WHEATON, Ill. — The faculty council at Wheaton College has unanimously agreed to ask administrators to withdraw its decision to begin proceedings to fire a controversial associate political science director who was placed on leave after she declared in a self-initiated campaign to fight “Islamophobia” that Christians and Muslims worship the same God.
“Following recent discussions between faculty council, President Ryken and Provost Jones, Faculty Council unanimously recommended to administration that the administrative leave and the notification of termination ‘for cause’ of Dr. Larycia Hawkins be withdrawn due to grave concerns about the process,” Lynn Cohick, New Testament professor and chair of the council, wrote in an email to faculty.
As previously reported, Hawkins, a professing Christian, posted to Facebook two photos of herself wearing a hijab last month, and stated in a lengthy explanation that she planned to wear it everywhere during the Advent—including at the Christian college and to church. She outlined in her reasons for solidarity that she believes that Christians and Muslims worship the same God.
“I stand in religious solidarity with Muslims because they, like me, a Christian, are people of the book,” Hawkins asserted. “And as Pope Francis stated last week, we worship the same God.”
In light of controversy over the matter, especially Hawkins’ “same God” assertion, the professor was placed on paid administrative leave by university officials while a review would be conducted.
“Wheaton College faculty and staff make a commitment to accept and model our institution’s faith foundations with integrity, compassion, and theological clarity,” the college said in a statement. “As they participate in various causes, it is essential that faculty and staff engage in and speak about public issues in ways that faithfully represent the college’s evangelical Statement of Faith.”
Wheaton officials acknowledged late last month that talks had come to a standstill as Hawkins refused to continue discussions with members of administration about her “same God” beliefs following initial meetings. They soon issued Hawkins a “Notice of Recommendation to Initiate Termination-for-Cause Proceedings.”
A meeting was scheduled to be held with faculty Thursday afternoon, which included questions such as, “Does the college have a position on what can or cannot be said regarding the question: ‘Do Christians and Muslims worship the same God?’” and “What is the process for determining acceptable interpretations of the Statement of Faith?”
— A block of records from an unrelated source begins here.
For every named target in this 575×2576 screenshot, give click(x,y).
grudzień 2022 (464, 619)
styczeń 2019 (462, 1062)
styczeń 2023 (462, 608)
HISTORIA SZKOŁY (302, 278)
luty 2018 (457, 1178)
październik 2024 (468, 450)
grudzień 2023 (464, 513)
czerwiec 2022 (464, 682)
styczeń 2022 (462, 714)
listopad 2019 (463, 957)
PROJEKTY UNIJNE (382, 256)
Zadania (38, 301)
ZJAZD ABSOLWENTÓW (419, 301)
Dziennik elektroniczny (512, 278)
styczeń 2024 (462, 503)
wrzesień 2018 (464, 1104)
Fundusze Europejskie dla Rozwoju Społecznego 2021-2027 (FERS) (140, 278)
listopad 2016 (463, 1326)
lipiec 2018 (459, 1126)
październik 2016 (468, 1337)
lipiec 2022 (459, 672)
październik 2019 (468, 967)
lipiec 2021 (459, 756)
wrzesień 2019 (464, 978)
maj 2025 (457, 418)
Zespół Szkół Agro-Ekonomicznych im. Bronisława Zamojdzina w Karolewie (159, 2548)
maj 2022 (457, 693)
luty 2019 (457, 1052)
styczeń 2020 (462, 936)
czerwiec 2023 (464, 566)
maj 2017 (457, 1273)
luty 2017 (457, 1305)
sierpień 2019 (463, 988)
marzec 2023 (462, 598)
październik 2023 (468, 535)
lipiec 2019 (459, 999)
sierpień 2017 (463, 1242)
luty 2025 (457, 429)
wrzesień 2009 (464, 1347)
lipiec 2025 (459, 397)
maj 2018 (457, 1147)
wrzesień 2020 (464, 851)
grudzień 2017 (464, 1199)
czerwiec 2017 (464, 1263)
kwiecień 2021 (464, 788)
Wheaton psychology professor Michael Mangis expressed disapproval of the outcome of the meeting.
“There was a lot of frustration,” he told the Chicago Tribune. “It was really us listening to them and their statements of how they hoped that their relationships and trust could be restored. But they didn’t choose to follow the faculty council’s admonition to reverse their decision.”
Wheaton released a statement on Thursday acknowledging the Faculty Council’s request, but noted that the proceedings will move forward.
“President Ryken and the Faculty Council have discussed a review of current policies and processes, with a view to addressing or clarifying areas of concern,” the statement said. “However, Dr. Ryken has also asked Faculty Council to understand that the Faculty Personnel Committee hearing is the method through which the particulars of Dr. Hawkins’ personnel matter will be addressed.”
A hearing is scheduled for Feb. 11.
“No, the God of Islam is not the same as the God of Christianity,” writes Matt Slick of Christian Apologetics and Research Ministry (CARM). “In Christianity God is a Trinity, but in Islam God is not a Trinity. It is not possible to have God be a Trinity and also not a Trinity at the same time.”
“Also, in Islam Jesus is not God in flesh (Surah 4:172, 5:73, 9:30) where in Christianity He is (John 1:1, 14, Col. 2:9),” he explains. “Islam says that the Helper (paraclete in Greek) is Muhammed where the Bible says that the Helper is the Holy Spirit (John 14:26). So, the God of Islam and the God of Christianity are not the same.”